Diet and exercise go hand-in-hand with getting in shape. Just dieting will help lower weight, but without exercise, the body is falling short of its full potential. When the two are in sync, the results are measurable and inspiring.
There’s no denying what the right fuel can do for the body during a workout. What’s consumed post-workout is just as important, but often overlooked. While exercising, muscles in the body use up the glycogen (stored carbohydrates) and proteins to power the workout.

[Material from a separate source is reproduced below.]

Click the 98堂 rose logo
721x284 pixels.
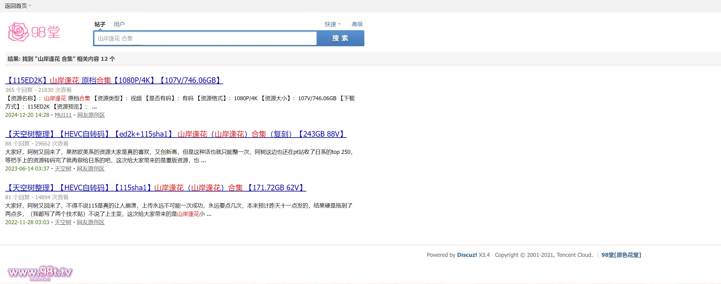click(34, 32)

Eating healthy carbs and proteins post-workout helps the body:
- Decrease muscle protein breakdown
- Increase muscle protein synthesis resulting in growth
- Restore glycogen reserves
- Enhance the body’s overall recovery
The main goal of this meal should be to supply the body with the right foods to aid in recovery and maximize the benefits of a workout. Eat within 45 minutes of finishing a workout to get the best results. Waiting longer can lead to lower absorption rates for those important glycogens.

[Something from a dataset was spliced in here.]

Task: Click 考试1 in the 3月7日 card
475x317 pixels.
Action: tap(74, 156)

Consuming protein after a workout gives the body amino acids used to repair and build new muscle tissue. The International Society of Sports Nutrition recommends consuming up to 0.23g of protein per pound of body weight after a workout, so a person weighing 175lbs. should eat about 40g of protein.

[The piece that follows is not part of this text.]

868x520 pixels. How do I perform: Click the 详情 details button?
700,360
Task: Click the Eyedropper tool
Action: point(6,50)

Here are a few after-workout proteins to consider:
- Greek yogurt
- Cottage cheese
- Whey protein powder
- Salmon fillet
- Chicken breast
- Protein bar
- Nuts/nut butters or trail mix
The glycogen muscles store is the fuel for exercise. Consuming carbs after a workout helps replenish these stores. For endurance sports like running and swimming or people who workout twice a day, glycogen will release for longer periods of time and help sustain muscle energy.
For a really intense workout, a ratio of three carbs for every one protein is recommended to enhance glycogen storage and improve muscle-protein synthesis.
Some smart carbs include:
- Sweet potatoes
- Dark, leafy green vegetables
Try these food combinations post-workout:
- Grilled chicken with roasted veggies
- An egg with avocado spread on whole-wheat toast
- Grilled salmon with baked sweet potato
- Tuna salad on whole grain bread or crackers
- Smoothie with whey protein powder, banana and almonds
- Cottage cheese with berries
- Rice crackers and almond butter
Don’t forget to hydrate
Through all of this, water is key both before and after. During exercise, water and electrolytes are lost through sweat. Proper hydration helps the body recover and perform at its best.